Mr McHugh said, however, that these consistent hits would not alter Argent’s original approach to the project. “We were confident that the system extended because mineralisation is very consistent right down to the base of the pit. We have mineralisation that is
very extensive, and the size and the depth of the pit was really onlyconstrained by lack of drilling,” Mr McHugh said.
“We have an economic project on our hands now, and these intersections that we have seen here, even though they aren’t bad, won’t support a deepening of the pit by 100m by themselves. “We would have to do a lot more drilling, putting the project on hold for
another 6 months while we drilled it out, and we aren’t prepared to do that.”
The $2.5 million DFS will be finalised by March 2012, with regulatory approvals expected soon after. Subject to these approvals being granted, completion of the study will lead to financing arrangements being made for the development of Kempfield. At the completion of the DFS – which will include a revised resource estimate on the back of the drilling program – Argent expects development approvals and mining lease grants to take the company through to September 2012. Capital requirements for development were estimated to be about $100 million and Mr McHugh said the company hoped to fund more than 50 per cent.

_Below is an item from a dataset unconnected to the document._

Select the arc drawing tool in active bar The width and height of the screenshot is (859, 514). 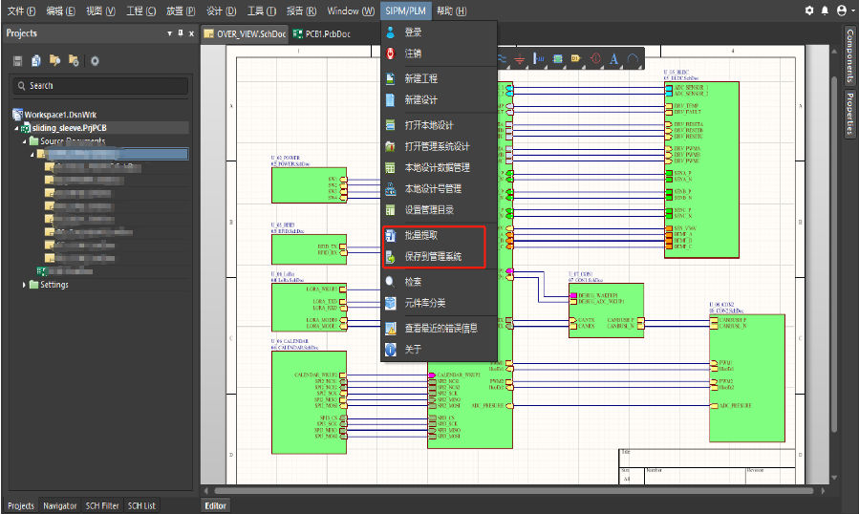tap(633, 59)

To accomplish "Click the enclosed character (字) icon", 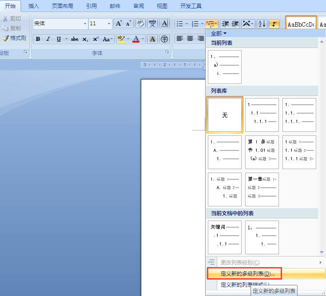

The rapid progress of the silver, lead, zinc and gold project looks set to elevate Argent to the swelling ranks of NSW metal producers. “We would like to be a position to commence construction at the end of 2012/start of 2013,” Mr McHugh said.
“We think that it will probably take about 12 months for construction to be completed, so we hope to begin production in the first quarter of 2014.